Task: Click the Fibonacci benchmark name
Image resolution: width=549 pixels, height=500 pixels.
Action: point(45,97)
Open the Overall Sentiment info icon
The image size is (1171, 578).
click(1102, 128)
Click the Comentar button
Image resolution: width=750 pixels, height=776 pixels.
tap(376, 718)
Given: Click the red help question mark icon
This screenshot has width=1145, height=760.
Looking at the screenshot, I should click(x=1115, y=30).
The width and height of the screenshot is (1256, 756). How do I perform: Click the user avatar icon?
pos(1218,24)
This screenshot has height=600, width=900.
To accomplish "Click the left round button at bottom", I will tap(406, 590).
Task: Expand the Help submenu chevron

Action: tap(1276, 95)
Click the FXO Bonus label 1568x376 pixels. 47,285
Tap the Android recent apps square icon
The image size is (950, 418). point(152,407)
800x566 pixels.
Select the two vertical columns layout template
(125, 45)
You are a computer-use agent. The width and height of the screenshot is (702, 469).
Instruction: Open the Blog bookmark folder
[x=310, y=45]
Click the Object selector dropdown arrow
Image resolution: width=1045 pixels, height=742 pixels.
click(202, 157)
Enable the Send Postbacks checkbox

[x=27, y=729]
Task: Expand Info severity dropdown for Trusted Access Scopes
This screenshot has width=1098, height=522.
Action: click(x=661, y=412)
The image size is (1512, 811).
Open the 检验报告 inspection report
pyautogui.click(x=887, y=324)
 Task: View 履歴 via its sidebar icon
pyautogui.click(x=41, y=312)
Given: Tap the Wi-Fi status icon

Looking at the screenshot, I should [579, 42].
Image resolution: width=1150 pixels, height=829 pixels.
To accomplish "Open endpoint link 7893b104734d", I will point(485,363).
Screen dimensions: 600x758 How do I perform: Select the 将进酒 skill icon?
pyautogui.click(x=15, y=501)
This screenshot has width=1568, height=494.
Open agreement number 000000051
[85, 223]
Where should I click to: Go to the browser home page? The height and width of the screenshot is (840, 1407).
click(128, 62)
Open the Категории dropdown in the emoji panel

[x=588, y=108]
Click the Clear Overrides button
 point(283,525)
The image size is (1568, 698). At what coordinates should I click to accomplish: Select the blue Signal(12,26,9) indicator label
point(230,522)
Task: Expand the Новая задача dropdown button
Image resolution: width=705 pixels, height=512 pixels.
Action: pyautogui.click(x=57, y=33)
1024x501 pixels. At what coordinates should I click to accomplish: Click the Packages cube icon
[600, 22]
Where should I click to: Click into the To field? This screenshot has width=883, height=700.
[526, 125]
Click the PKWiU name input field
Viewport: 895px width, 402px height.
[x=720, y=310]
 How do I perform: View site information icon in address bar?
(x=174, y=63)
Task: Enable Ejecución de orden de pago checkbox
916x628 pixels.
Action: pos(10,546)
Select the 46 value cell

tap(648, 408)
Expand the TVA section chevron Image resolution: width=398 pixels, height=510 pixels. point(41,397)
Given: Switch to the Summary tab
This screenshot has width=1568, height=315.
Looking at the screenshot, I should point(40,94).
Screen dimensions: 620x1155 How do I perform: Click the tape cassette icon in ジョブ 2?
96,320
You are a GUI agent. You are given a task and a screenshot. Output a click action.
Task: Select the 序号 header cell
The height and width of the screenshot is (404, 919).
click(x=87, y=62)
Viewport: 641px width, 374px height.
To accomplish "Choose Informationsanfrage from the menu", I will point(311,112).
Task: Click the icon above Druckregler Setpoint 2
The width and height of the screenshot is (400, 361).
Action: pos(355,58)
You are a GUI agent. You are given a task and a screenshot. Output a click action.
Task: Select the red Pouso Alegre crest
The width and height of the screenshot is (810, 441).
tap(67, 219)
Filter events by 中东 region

**Exercise instructions:** Within the entries, find each line holding the string "will". Reply with how many there are, as a number alone.

**Solution to this exercise:** 3